■ Collected data:
────────────────────────────────────────
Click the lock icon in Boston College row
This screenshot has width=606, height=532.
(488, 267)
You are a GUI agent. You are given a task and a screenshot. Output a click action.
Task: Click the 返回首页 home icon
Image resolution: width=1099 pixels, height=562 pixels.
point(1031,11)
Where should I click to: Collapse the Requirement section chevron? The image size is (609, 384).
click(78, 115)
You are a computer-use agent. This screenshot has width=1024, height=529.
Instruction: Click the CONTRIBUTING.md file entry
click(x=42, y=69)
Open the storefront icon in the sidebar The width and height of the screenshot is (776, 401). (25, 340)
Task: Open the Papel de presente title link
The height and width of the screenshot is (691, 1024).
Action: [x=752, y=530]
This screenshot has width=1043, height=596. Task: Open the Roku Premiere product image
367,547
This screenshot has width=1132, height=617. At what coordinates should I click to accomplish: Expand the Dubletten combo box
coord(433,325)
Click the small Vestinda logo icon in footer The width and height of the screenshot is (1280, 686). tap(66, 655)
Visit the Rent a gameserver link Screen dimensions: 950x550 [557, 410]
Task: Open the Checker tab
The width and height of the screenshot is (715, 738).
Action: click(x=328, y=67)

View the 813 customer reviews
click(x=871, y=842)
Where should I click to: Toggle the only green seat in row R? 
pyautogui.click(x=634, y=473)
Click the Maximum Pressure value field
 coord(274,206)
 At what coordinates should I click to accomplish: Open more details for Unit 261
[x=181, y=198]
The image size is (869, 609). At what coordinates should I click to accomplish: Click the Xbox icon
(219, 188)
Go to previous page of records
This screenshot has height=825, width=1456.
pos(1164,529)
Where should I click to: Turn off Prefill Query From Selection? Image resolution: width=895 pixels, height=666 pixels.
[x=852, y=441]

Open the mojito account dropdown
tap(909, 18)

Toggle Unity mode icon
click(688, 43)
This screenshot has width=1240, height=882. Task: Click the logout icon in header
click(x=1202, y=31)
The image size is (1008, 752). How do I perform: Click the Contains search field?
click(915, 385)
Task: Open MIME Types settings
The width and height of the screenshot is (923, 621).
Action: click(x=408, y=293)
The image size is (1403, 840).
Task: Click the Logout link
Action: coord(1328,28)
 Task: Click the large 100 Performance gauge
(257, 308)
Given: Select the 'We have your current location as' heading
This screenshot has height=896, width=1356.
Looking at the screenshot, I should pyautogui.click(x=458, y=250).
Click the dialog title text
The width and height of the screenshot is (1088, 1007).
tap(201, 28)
────────────────────────────────────────
■ Exercise prompt:
Every entry, written out exactly, is what the response should contain.

■ Result of this exercise:
Click the lock icon in Boston College row
This screenshot has width=606, height=532.
(488, 267)
You are a GUI agent. You are given a task and a screenshot. Output a click action.
Task: Click the 返回首页 home icon
Image resolution: width=1099 pixels, height=562 pixels.
point(1031,11)
Where should I click to: Collapse the Requirement section chevron? The image size is (609, 384).
click(78, 115)
You are a computer-use agent. This screenshot has width=1024, height=529.
Instruction: Click the CONTRIBUTING.md file entry
click(x=42, y=69)
Open the storefront icon in the sidebar The width and height of the screenshot is (776, 401). (25, 340)
Task: Open the Papel de presente title link
The height and width of the screenshot is (691, 1024).
Action: [x=752, y=530]
This screenshot has width=1043, height=596. Task: Open the Roku Premiere product image
367,547
This screenshot has width=1132, height=617. At what coordinates should I click to accomplish: Expand the Dubletten combo box
coord(433,325)
Click the small Vestinda logo icon in footer The width and height of the screenshot is (1280, 686). tap(66, 655)
Visit the Rent a gameserver link Screen dimensions: 950x550 [557, 410]
Task: Open the Checker tab
The width and height of the screenshot is (715, 738).
Action: click(x=328, y=67)

View the 813 customer reviews
click(x=871, y=842)
Where should I click to: Toggle the only green seat in row R? 
pyautogui.click(x=634, y=473)
Click the Maximum Pressure value field
 coord(274,206)
 At what coordinates should I click to accomplish: Open more details for Unit 261
[x=181, y=198]
The image size is (869, 609). At what coordinates should I click to accomplish: Click the Xbox icon
(219, 188)
Go to previous page of records
This screenshot has height=825, width=1456.
pos(1164,529)
Where should I click to: Turn off Prefill Query From Selection? Image resolution: width=895 pixels, height=666 pixels.
[x=852, y=441]

Open the mojito account dropdown
tap(909, 18)

Toggle Unity mode icon
click(688, 43)
This screenshot has width=1240, height=882. Task: Click the logout icon in header
click(x=1202, y=31)
The image size is (1008, 752). How do I perform: Click the Contains search field?
click(915, 385)
Task: Open MIME Types settings
The width and height of the screenshot is (923, 621).
Action: click(x=408, y=293)
The image size is (1403, 840).
Task: Click the Logout link
Action: coord(1328,28)
 Task: Click the large 100 Performance gauge
(257, 308)
Given: Select the 'We have your current location as' heading
This screenshot has height=896, width=1356.
Looking at the screenshot, I should pyautogui.click(x=458, y=250).
Click the dialog title text
The width and height of the screenshot is (1088, 1007).
tap(201, 28)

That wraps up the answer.